On April 17, members of the Canadian Union of Public Employees (CUPE), Local 1761, municipal workers employed by the Town of Placentia, N.L., voted 100 per cent in favour of a strike.
“Now that the membership has voted in favour of going on strike the workers could go out at any time, if necessary, or be locked out by their employer,” said Ed White, CUPE national representative.
Fourteen of the 15 employees were in attendance, said the union.
“After we reviewed the employer’s latest offer, the members were understandably disappointed,” said Gerry Quilty, CUPE 1761 president. “The members are frustrated with what they see as unnecessary delays by the employer.”
“In this round of bargaining, the town hired outside consultants, who are not from Placentia, and requested a conciliator be appointed to the negotiations,” said White.
Historically, bargaining of a new contract between the municipal workers and their employer took place directly with town officials and the union’s bargaining committee.

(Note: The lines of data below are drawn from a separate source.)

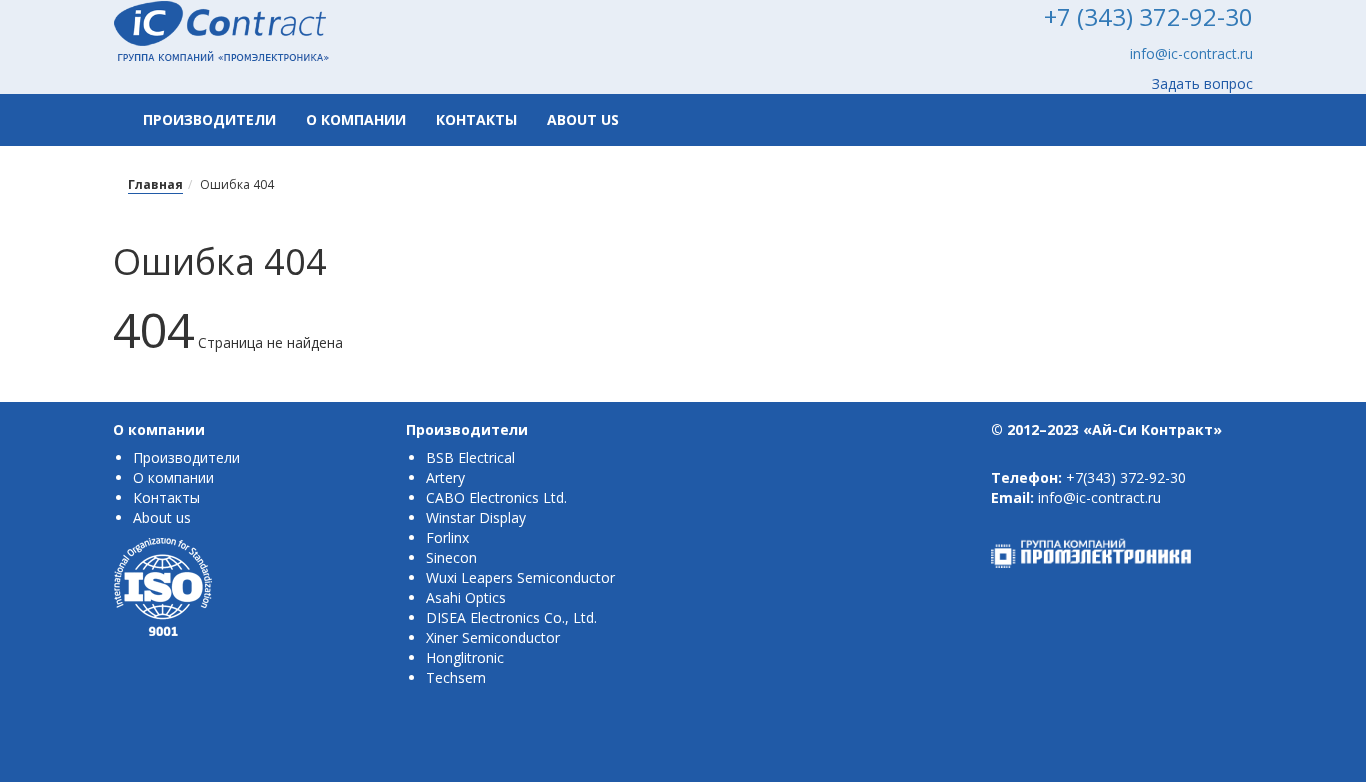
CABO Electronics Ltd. (496, 497)
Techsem (456, 677)
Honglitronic (465, 657)
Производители (209, 119)
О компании (356, 119)
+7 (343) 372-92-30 (1148, 16)
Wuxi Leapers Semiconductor (520, 577)
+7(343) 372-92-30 (1126, 477)
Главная (155, 184)
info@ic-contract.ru (1191, 53)
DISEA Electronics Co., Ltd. (511, 617)
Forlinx (447, 537)
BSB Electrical (470, 457)
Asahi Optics (466, 597)
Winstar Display (476, 517)
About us (583, 119)
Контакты (476, 119)
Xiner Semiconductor (493, 637)
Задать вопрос (1202, 83)
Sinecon (451, 557)
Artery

In 2012 and again in 2015, the two sides exchanged four proposals and completed negotiations in 19 weeks or less, said the union.
Eleven proposals have been exchanged and 46 weeks have passed, so far, since negotiations began in May 2018, according to CUPE.
CUPE 1761 represents 15 municipal workers employed as clerical staff, arena attendants, maintenance/water treatment operators, labourers and municipal enforcement officers.